Nürnberg Mahkemesi’nde 24 sanık vardı
ANALİZ Nürnberg Mahkemesi'nde 24 sanık vardı Tarihin gördüğü en büyük insanlık suçlarından biri İkinci Dünya Savaşı'ydı.6 yılda 60 milyon insanın öldüğü, 6 milyon Yahudi'nin de...
ANALİZ
Nürnberg Mahkemesi'nde 24 sanık vardı
Tarihin gördüğü en büyük insanlık suçlarından biri İkinci Dünya Savaşı'ydı.
6 yılda 60 milyon insanın öldüğü, 6 milyon Yahudi'nin de soykırıma uğradığı bu büyük trajedi sonunda savaştan mağlup çıkan Almanya'nın “Nazi” yöneticileri yargılandı.
Nürnberg'deki Mahkemeden sadece 24 Alman Nazi'si uluslararası hakim heyeti önüne ççıkarıldı.
Bunlardan 3'ü beraat etti, 12'si idam edildi, 4'ü 10-20 yıl arası hapis cezasına 3'ü de müebbet hapse mahkûm edildi. Bir kişi idamdan hemen önce intihar etti, bir sanık ise firariydi.
Yine tarihin en önemli mahkemelerinden biri olarak kabul edilen Nürnberg'de sanık sayısının azlığı eleştirilere neden olmuştu.
Ancak uluslararası mahkemenin hukukçuları “Önemli olan büyük kitleleri harekete geçiren kişilerdir.
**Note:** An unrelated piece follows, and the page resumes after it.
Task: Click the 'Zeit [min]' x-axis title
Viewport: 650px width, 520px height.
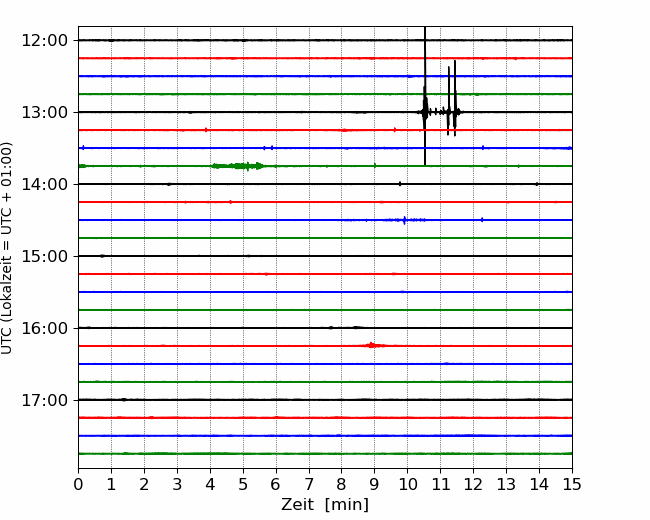Action: click(325, 505)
Bunların yargılanması ve cezalandırılması sonunda o kitleler başsız kalırlar ve dağılmaya mahkûm olurlar” görüşünü savundular.
Sonuçta bu görüş kabul edildi.
Mahkeme sanıklarla ilgili kararını verdikten sonra kurulan yeni Almanya Nazilere de hizmet etmiş kadrolarla birlikte yola devam etti.
“Faşizm” bir siyasi görüş olarak yasaklandı.
Nazilik tamamen ortadan kaldırıldı ve yasaklandı.
Buna rağmen Almanya'da hala “Nazi artıklarının” olduğu ve “Hitler özlemi” içinde yaşayanların varlığı gerçek, ancak hiçbir şekilde etkin olamadıkları da biliniyor.
Nürnberg Mahkemesi'ni örnek göstermemin nedeni, şu anda ülkemizde yürütülen cemaat operasyonları ve açılacak davalar.
60 milyon kişinin ölümünden 6 milyon kişinin de soykırıma tabi tutulmasından sadece 24 kişi sorumlu tutulurken bizde “kendi halkına ateş açmak” gibi bir insanlık suçunu işlediği gerekçesiyle binlerce kişi tutuklandı, on binlerce kişi de “yargısız infaza” uğratılarak işlerinden atıldı.
Elbette Fethullah Gülen cemaati büyük bir insanlık suçu işlediği gibi on binlerce kişinin hayatını karartan çok kirli operasyonlara da imza attı.
Ancak şurası da bir gerçek ki, bu cemaate gönül verenlerin ezici bir kesimi “dini duyguların baskısı altında, adeta efsunlanmış gibi mehdi olarak gördükleri bir adama bağlanmış” kişiler.
Kendi başlarına hiçbir şey yapma yetenekleri ve hatta akıl/zekaları olmayan bu kişilerin, onları yönetenlerin etkisiz hale getirilmesiyle birlikte “başı kesik tavuk” gibi ortada kalacakları da gün gibi ortadadır.
Bu nedenle iktidar her köşede bir cemaatçi bulma telaşı yerine, kim olduklarını “adı gibi bildiği” asıl cemaatçileri toplayıp yargı önüne koymalıdır.
Bunların sayısı elbette Nürnberg'deki gibi 24 tane olmayacaktır, ama on binlerce de olmamalıdır.
Her türlü izan, akıl, zeka, idraktan yoksun adeta birer meczup olarak bile tanımlanabilecek cemaat müritleriyle uğraşmak yakın gelecekte çok ciddi hukuki, ahlaki ve insani olumsuz sonuçlar da doğuracaktır.